▸ Supplied material
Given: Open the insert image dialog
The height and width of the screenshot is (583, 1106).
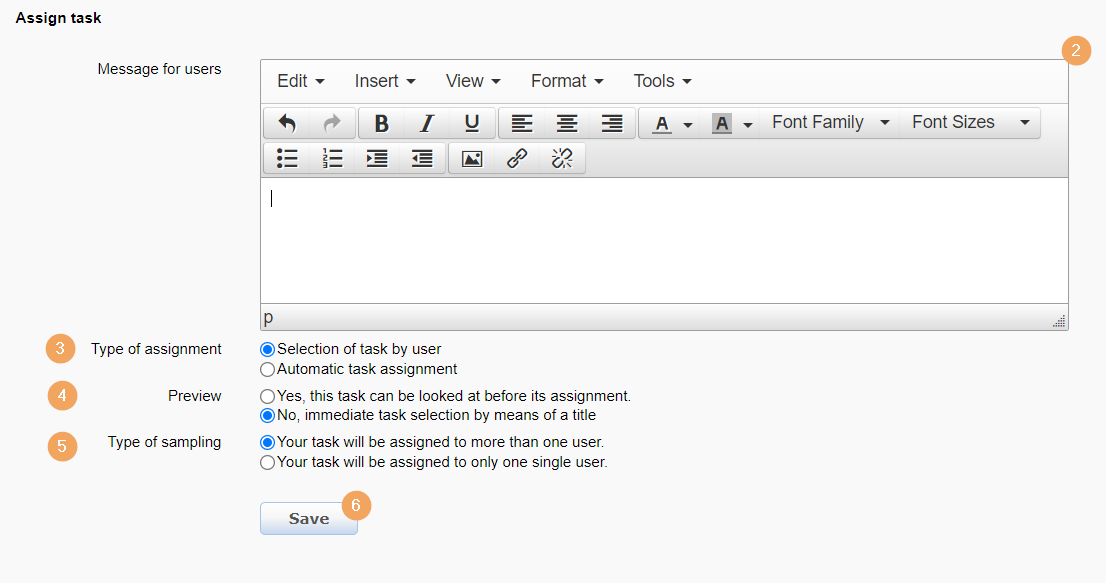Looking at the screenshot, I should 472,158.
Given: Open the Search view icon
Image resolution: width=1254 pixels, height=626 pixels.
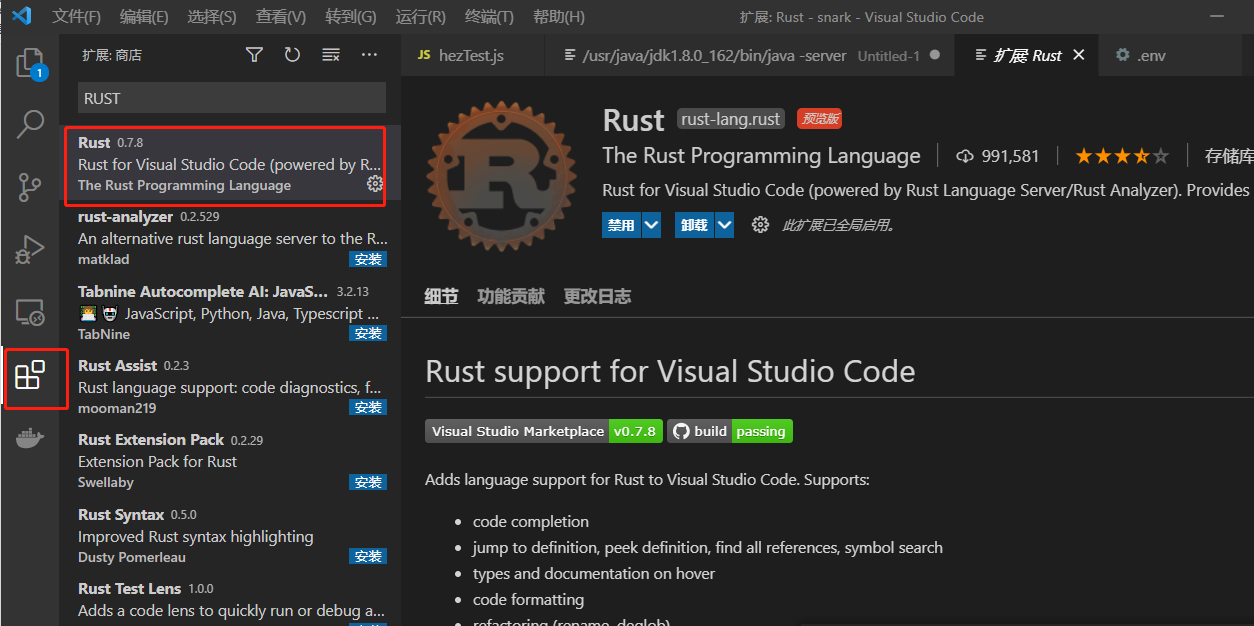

▸ About this task
A faithful, complete copy of the records above is required, one that contains no pictures.

▸ Reply to the exercise
Given: Open the insert image dialog
The height and width of the screenshot is (583, 1106).
Looking at the screenshot, I should 472,158.
Given: Open the Search view icon
Image resolution: width=1254 pixels, height=626 pixels.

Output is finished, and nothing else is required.